Beyond Celiac: Five Gluten-Related Disorders

June 2022  Linda Armstrong |  ✓  Medically reviewed by: Gary Falcetano, PA-C, AE-C; Fabio Iachetti, MD; Rebecca Rosenberger, MMSc, PA-C; Eva Södergren, PhD, MSc

A licensed Physician Assistant with more than 25 years of diverse experience in emergency and disaster medicine, primary care, and allergy and immunology, Gary Falcetano is the U.S. Clinical Affairs Manager for Allergy in ImmunoDiagnostics at Thermo Fisher Scientific. Fabio Iachetti is a licensed physician with more than 15 years of diverse experience in several disease areas such as allergy, CV, pain, GI, rheumatology, urology, and diabetology. He is a Senior Medical Manager for Allergy in ImmunoDiagnostics Global Medical Affairs at Thermo Fisher Scientific.In addition to being a practicing Physician Assistant in the field of allergy and immunology for more than 20 years, Rebecca Rosenberger is the Associate Director for Clinical Affairs & Education, ImmunoDiagnostics at Thermo Fisher Scientific. A nutritionist by training, Eva Södergren now works as a Senior Scientific Advisor for Allergy on the Medical and Scientific Affairs team for Thermo Fisher Scientific’s ImmunoDiagnostics division.

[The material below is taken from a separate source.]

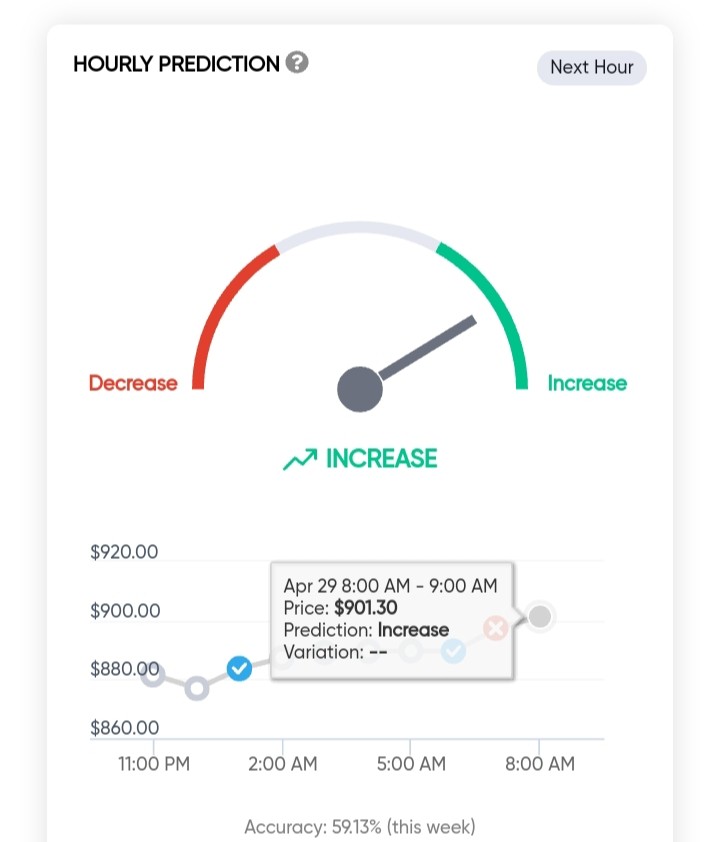Select the hollow point at 11:00 PM

(x=153, y=676)
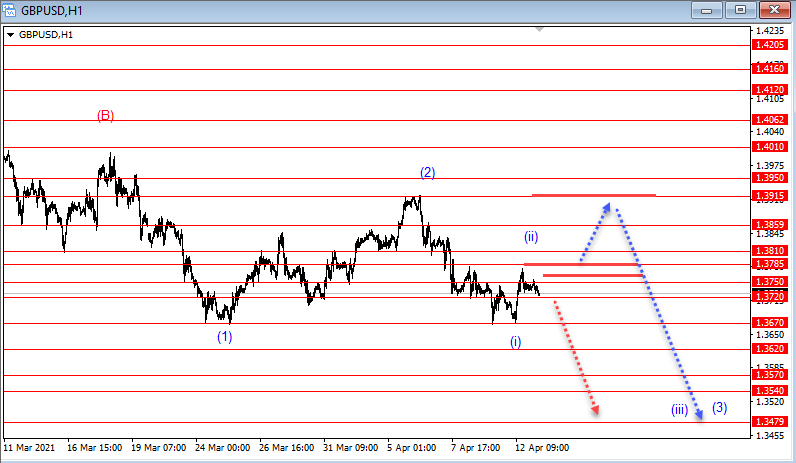Click the 24 Mar 00:00 date label
Image resolution: width=796 pixels, height=463 pixels.
click(x=222, y=449)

Gluten is a family of proteins that acts as a sort of glue that holds food together. (The term is actually the Latin word for glue. Not surprising, huh?) Gluten can be found in rye, barley, triticale (a hybrid of wheat and rye), and wheat (including wheatberries, durum, emmer, semolina, spelt, farina, farro, graham, Kamut Khorasan wheat, and einkorn).1

These seemingly sweet little proteins have gotten a bad rap, as everyone from Billy Bob Thornton to Miley Cyrus have claimed to have removed gluten from their diets at one time or another. Naturally, then, if you have digestive issues or mysterious symptoms, you might be wondering if gluten is causing your troubles as well.

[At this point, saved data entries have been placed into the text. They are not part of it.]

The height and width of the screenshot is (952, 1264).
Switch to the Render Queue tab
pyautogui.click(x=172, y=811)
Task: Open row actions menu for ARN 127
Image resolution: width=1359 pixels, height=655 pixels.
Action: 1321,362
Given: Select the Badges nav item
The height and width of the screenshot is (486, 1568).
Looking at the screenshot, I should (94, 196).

So to provide you with some reliable info—as opposed to celebrity chatter—we put together the following primer. It’ll help you understand some of the more common gluten-related disorders and what steps you might take to seek a diagnosis.

Gluten-Related Ailments

There are five major gluten-related disorders: celiac disease, dermatitis herpetiformis, gluten ataxia, wheat allergy (which can be triggered by both gluten proteins and other proteins in wheat), and non-celiac gluten sensitivity.2 (You probably haven’t heard of some of these, but each one is totally a thing. We promise.) Symptoms of these conditions overlap, so their diagnosis can be pretty difficult. 2 That said, here’s a brief rundown of each of them.

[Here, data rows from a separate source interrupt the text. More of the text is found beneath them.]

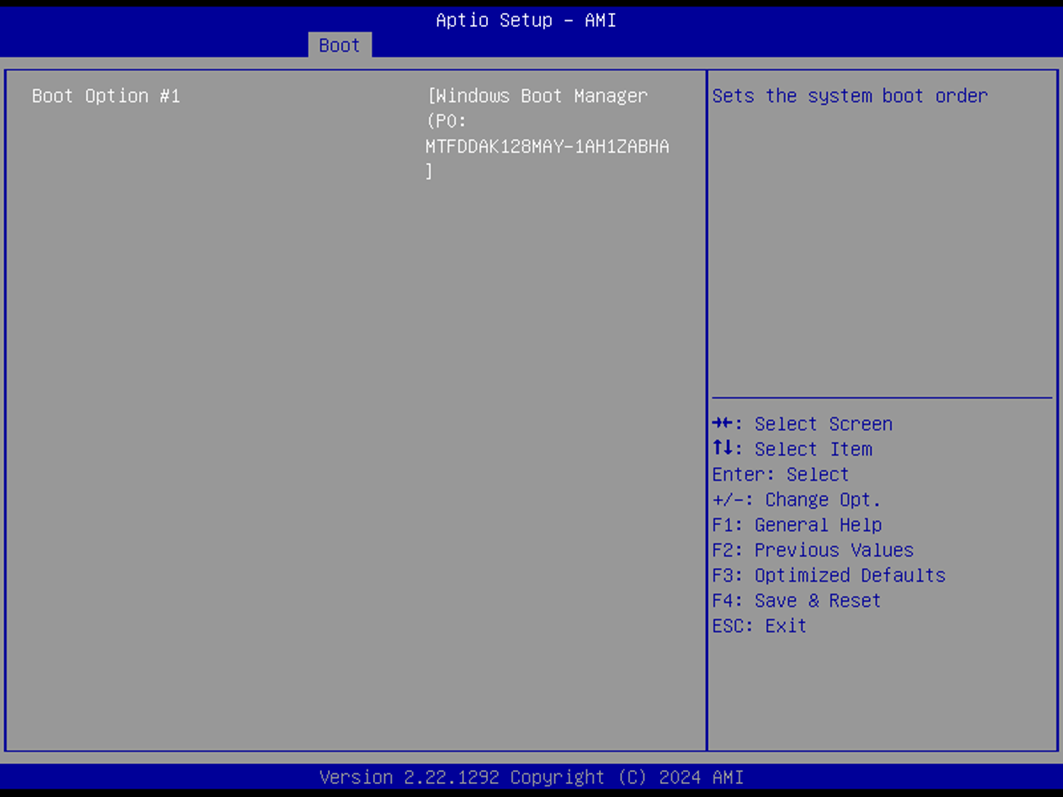Viewport: 1063px width, 797px height.
Task: Click the Aptio Setup - AMI title
Action: (526, 20)
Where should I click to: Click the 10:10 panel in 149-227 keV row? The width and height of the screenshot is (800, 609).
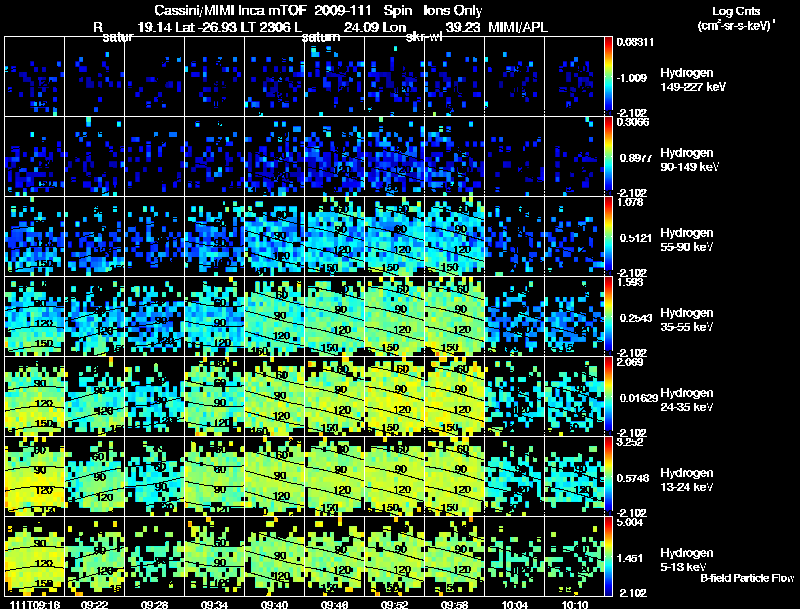[x=574, y=77]
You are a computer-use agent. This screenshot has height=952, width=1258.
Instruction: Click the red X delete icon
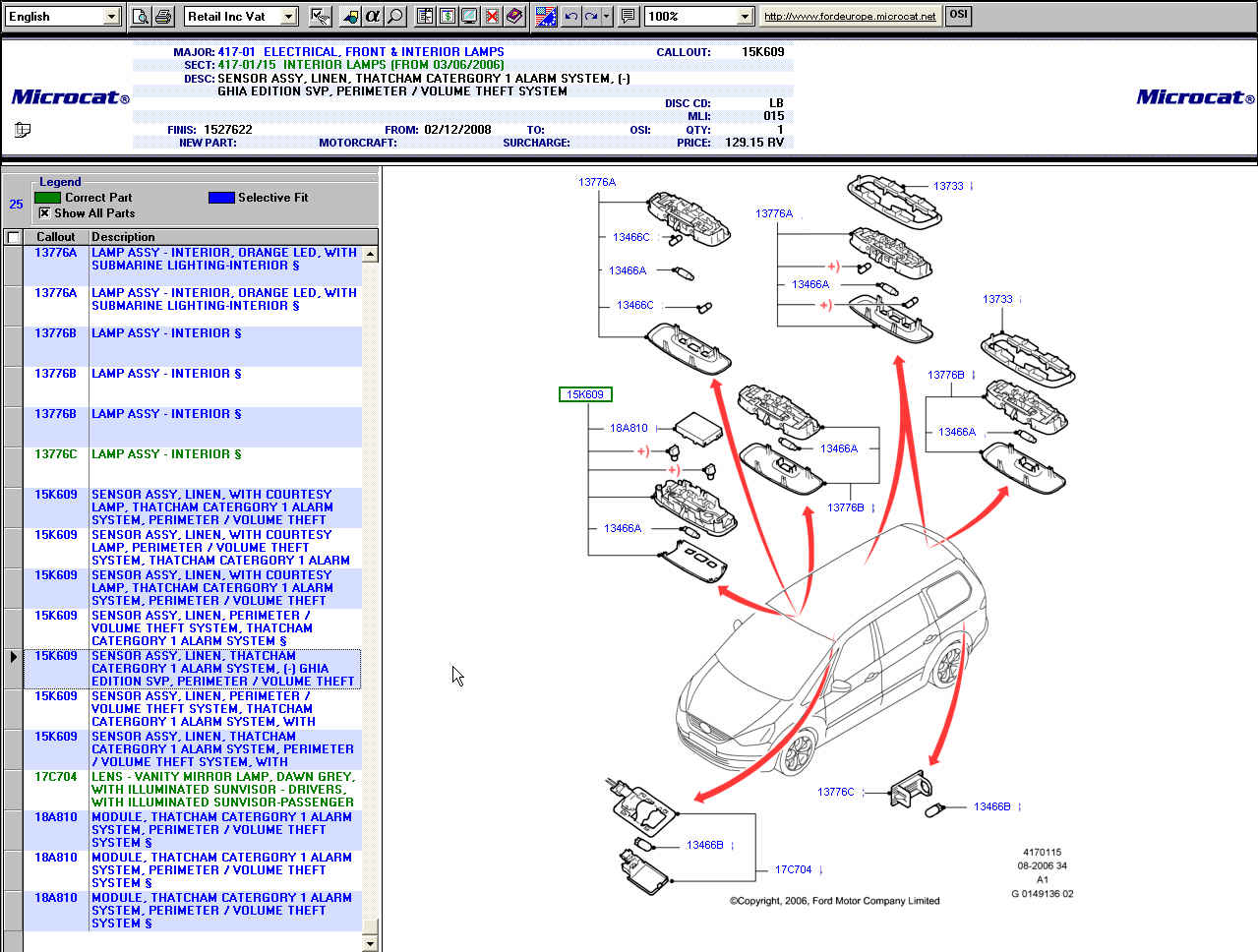492,16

Simply put, celiac disease is an autoimmune reaction to gluten. Over time, the immune response damages the lining of your small intestine and can limit it from absorbing some nutrients. This damage, then, can also variably cause diarrhea, weight loss, bloating, fatigue, anemia, and more.3

An itchy, blistering skin disease, dermatitis herpetiformis is a type of rash that usually occurs on the elbows, knees, torso, scalp, and/or buttocks. Just like celiac disease, this condition is a cutaneous autoimmune reaction to the ingestion of gluten, which is often associated with changes to the lining of the small intestine, but DH might not actually include digestive symptoms. 3

Ataxia is a symptom of many conditions that affect the cerebellum, which is a part of the central nervous system. It causes clumsiness or a loss of balance and coordination that is not due to muscle weakness. Gluten ataxia, then, is a rare disease in which the immune system attacks the nervous system as a reaction to gluten ingestion. Those with gluten ataxia don’t always have the same digestive issues as those with celiac disease. 4

Wheat allergy is an allergic reaction from eating foods containing wheat or in some cases from inhaling or handling wheat flour. With celiac disease, gluten creates an abnormal autoimmune response. Conversely, with wheat allergy, the body produces specific antibodies (IgE) to one or several different proteins found in wheat. Symptoms can include: nasal congestion, headache, difficulty breathing, cramps, nausea, vomiting, diarrhea, hives, itchy rash or swelling of the skin swelling, and itching or irritation of the mouth and/or throat. 5

Those with non-celiac gluten sensitivity experience symptoms similar to those with celiac disease, but they don’t test positive for celiac serological markers. Previously, it was thought that people with NCGS didn’t have intestinal damage in conjunction with their symptoms. However, at least one study confirms that for those with NCGS, gluten triggers a systemic immune reaction and accompanying intestinal cell damage.

Foods that Contain Gluten

While gluten can be found in all of the foods listed in the first section, some sources identify the “Big Three” gluten sources as wheat, rye, and barley. Here’s a brief list of some foods that contain these three sources of gluten:1

  • Wheat: breads, baked goods, soups, pasta, cereals, sauces, salad dressings, roux
  • Barley: malt (e.g., malted barley flour, malted milk/milkshakes, malt flavoring, malt vinegar), food coloring, soups, beer, Brewer’s yeast
  • Rye: bread (e.g., pumpernickel), beer, cereals

Keep in mind, this list is by no means exhaustive. Plus, in contrast to the other gluten-related disorders where you need to avoid all sources of gluten, a wheat allergic patient may be able to tolerate other grains such as barley and rye, as his or her allergy is not necessarily connected to gluten. Therefore, testing is important, and your healthcare provider can assist in providing additional nutritional guidance.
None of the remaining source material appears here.